5

I recently got an automated email saying "WARNING: mismatch_cnt is not 0 on /dev/md3".

I'm running a software RAID5 array using mdadm on CentOS 6.6

When Googling the message I found this:-

The check operation scans the drives for bad sectors and automatically repairs them. If it finds good sectors that contain bad data (the data in a sector does not agree with what the data from another disk indicates that it should be, for example the parity block + the other data blocks would cause us to think that this data block is incorrect), then no action is taken, but the event is logged. This "do nothing" allows admins to inspect the data in the sector and the data that would be produced by rebuilding the sectors from redundant information and pick the correct data to keep.

My question is, how do I inspect the data and pick the correct data to keep?
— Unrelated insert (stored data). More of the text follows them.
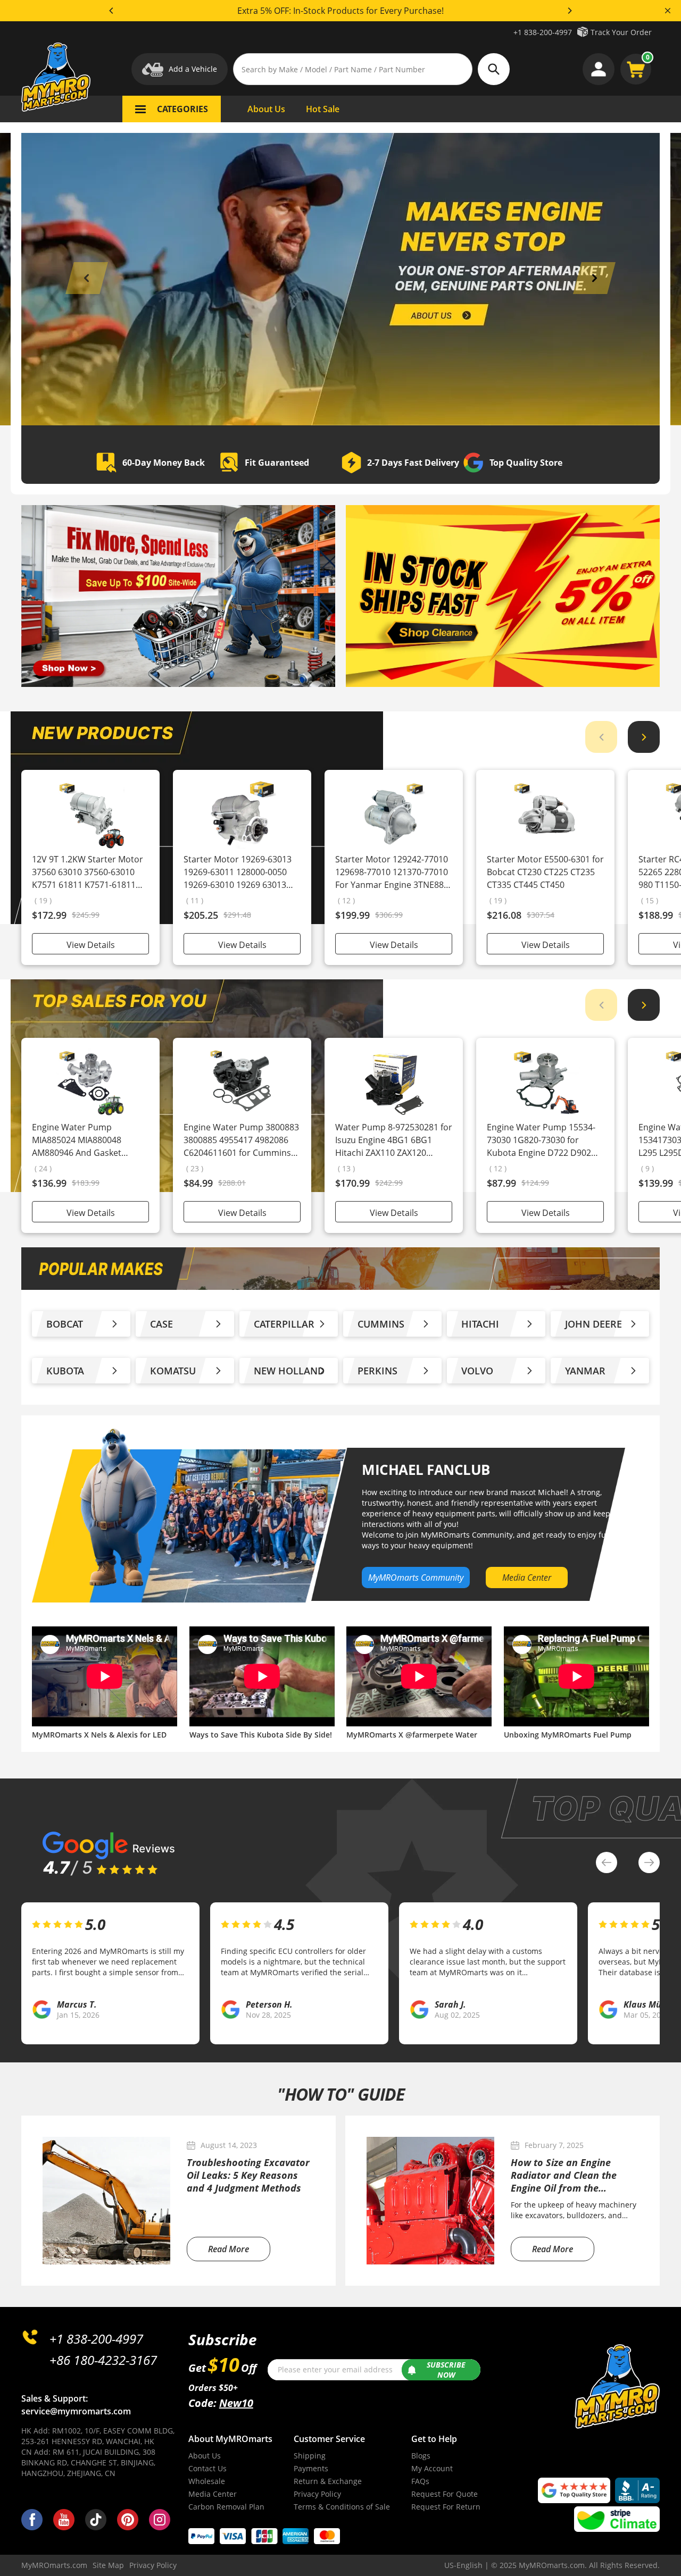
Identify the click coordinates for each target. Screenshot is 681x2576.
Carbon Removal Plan (226, 2507)
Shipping (310, 2456)
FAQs (420, 2481)
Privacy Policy (317, 2494)
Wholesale (206, 2481)
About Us (204, 2456)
There doesn't seem to be any mention of how to do this anywhere and I have no idea what files these sectors are affecting

user3800918
  • 53
  • 1
  • 3

2 Answers2

5

The stupid and time consuming method:

For each disk, assemble the RAID with that disk missing, and mount it. Compare all the files of those mounts; if you find any difference in any of the files, that's your mismatch.

Do this in a rescue system, where your RAID is not running. To make sure no changes are made to the RAID members themselves, create read-only loop devices for them.
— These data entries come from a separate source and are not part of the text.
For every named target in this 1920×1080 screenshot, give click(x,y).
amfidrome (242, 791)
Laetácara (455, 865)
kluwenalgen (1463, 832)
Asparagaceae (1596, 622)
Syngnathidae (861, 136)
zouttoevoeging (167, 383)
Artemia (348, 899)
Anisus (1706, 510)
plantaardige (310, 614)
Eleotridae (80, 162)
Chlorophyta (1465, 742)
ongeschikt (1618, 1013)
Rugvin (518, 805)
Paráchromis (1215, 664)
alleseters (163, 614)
# losetup --find --show --read-only /dev/diska
/dev/loop0
# losetup --find --show --read-only /dev/diskb
/dev/loop1
# losetup --find --show --read-only /dev/diskc
/dev/loop2

Assemble with one disk missing:

# mdadm --assemble --run --readonly /dev/md42 /dev/loop0 /dev/loop1
mdadm: /dev/md42 has been started with 2 drives (out of 3).
# mount -o ro /dev/md42 loop/
# md5sum loop/file
95e3afde4229e266cb49f1d6e3fba705  file

Assemble with another disk missing: (and do this for each disk in turn, so every disk was the missing disk once)

# mdadm --stop /dev/md42
# mdadm --assemble --run --readonly /dev/md42 /dev/loop0 /dev/loop2
mdadm: /dev/md42 has been started with 2 drives (out of 3).
# mount -o ro /dev/md42 loop/
# md5sum loop/file
679c261d076f268a880c0fe847739e64  file

So there you have a differing file. Whether either of them may be the correct one, you have to decide for yourself.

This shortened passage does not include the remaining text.